== WHAT YOU NEED TO DO ==
Below are some records. How many of their lines contain the string "agent"? Answer with the number alone.

Saved data entries:
════

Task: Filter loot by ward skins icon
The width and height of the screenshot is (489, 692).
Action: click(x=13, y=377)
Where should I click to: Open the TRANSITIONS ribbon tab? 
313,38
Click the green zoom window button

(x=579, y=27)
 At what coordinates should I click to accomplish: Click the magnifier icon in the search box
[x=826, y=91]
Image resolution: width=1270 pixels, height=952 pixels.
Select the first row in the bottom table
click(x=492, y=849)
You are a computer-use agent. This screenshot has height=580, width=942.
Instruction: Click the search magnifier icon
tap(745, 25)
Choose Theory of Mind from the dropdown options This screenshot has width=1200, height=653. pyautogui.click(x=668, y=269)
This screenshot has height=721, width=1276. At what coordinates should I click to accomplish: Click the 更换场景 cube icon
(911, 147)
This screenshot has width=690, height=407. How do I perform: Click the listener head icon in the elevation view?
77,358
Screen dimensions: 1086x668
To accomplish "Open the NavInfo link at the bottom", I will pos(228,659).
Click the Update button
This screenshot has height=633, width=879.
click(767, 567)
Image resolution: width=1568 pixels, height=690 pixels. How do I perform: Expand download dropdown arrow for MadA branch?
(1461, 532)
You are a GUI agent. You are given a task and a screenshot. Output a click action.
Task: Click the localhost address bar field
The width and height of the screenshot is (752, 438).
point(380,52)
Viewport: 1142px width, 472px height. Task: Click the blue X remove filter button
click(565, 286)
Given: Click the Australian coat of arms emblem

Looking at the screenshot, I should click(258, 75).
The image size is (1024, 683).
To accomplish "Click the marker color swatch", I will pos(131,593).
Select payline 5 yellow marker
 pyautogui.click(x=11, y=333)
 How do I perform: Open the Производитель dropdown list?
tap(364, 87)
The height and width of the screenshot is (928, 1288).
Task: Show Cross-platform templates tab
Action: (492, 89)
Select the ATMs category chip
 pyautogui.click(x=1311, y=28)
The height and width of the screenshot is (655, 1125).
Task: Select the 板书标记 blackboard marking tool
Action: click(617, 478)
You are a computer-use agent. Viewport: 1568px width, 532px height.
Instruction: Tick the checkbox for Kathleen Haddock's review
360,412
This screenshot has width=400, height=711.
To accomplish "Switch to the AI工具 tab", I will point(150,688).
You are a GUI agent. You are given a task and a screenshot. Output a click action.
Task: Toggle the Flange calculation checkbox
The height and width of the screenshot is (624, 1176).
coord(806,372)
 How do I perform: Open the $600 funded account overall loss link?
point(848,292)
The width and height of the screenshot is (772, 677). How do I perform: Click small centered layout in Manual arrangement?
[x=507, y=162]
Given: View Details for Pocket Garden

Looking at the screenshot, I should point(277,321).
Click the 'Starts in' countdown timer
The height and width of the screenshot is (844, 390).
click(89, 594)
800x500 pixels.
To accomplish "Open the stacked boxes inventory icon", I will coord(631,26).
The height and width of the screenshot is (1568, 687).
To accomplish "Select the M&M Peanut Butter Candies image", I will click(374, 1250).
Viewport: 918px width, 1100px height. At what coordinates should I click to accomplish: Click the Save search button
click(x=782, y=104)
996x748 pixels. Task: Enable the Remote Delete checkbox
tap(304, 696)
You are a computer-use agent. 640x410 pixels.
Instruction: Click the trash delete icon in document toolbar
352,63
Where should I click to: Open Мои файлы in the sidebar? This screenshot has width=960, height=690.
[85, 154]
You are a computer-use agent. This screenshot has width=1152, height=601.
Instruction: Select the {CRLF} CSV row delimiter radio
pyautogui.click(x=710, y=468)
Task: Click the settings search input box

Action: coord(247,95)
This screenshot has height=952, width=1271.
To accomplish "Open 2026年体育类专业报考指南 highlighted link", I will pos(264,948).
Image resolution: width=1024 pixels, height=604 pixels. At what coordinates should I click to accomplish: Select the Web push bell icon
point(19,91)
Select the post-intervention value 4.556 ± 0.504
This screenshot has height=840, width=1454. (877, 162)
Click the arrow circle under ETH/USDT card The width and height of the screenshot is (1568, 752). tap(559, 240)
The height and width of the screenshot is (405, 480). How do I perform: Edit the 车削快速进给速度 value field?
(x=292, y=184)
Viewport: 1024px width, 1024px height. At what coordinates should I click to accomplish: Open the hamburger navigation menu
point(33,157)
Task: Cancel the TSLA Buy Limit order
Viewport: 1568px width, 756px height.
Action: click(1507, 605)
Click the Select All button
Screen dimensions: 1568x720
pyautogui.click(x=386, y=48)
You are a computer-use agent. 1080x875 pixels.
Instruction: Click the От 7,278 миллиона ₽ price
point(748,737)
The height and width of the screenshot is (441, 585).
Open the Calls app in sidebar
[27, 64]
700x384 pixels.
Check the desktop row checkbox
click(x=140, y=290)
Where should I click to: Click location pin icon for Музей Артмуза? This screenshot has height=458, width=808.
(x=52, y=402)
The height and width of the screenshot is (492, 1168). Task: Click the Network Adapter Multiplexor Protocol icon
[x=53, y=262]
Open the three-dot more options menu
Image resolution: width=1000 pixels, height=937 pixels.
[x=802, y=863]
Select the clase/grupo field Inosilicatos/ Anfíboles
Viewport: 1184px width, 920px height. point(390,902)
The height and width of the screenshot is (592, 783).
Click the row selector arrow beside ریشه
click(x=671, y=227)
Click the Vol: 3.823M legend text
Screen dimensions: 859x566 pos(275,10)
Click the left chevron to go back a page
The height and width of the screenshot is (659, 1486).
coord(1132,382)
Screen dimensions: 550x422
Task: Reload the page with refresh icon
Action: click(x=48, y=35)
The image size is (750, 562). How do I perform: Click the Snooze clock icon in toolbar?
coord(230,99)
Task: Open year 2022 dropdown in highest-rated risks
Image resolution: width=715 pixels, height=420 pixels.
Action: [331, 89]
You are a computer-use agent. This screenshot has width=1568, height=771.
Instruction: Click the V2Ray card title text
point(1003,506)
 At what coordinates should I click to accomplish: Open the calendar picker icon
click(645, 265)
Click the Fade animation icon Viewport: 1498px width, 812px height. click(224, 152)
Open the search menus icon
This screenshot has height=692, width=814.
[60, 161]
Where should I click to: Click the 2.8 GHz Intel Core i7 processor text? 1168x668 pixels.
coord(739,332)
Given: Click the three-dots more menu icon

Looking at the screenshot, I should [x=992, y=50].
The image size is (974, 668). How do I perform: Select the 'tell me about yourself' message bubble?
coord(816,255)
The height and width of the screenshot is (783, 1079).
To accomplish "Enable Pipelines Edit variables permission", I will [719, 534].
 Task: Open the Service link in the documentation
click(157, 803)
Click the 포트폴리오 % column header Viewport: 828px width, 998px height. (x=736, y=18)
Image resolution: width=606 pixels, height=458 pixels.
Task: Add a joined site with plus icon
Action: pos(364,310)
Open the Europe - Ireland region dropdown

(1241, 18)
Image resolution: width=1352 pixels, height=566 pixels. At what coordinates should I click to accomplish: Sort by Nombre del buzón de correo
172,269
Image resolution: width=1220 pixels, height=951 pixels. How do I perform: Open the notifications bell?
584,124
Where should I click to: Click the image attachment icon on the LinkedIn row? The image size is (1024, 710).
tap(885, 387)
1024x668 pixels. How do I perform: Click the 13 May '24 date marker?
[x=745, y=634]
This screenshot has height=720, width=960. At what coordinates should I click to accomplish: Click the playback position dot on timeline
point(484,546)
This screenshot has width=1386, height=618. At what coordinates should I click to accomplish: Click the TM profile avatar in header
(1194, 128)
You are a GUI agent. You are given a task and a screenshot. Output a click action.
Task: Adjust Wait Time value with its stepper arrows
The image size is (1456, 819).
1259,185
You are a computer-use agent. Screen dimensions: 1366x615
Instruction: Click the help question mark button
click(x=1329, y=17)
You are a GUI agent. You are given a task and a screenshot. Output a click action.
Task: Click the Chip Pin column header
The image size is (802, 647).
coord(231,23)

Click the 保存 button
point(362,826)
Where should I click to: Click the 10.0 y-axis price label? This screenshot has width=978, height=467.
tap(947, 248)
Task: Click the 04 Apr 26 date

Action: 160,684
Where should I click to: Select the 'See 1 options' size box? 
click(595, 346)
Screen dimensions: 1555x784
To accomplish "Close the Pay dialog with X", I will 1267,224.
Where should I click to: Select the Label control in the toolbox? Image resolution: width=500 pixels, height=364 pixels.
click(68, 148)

════

== TASK ANSWER ==
11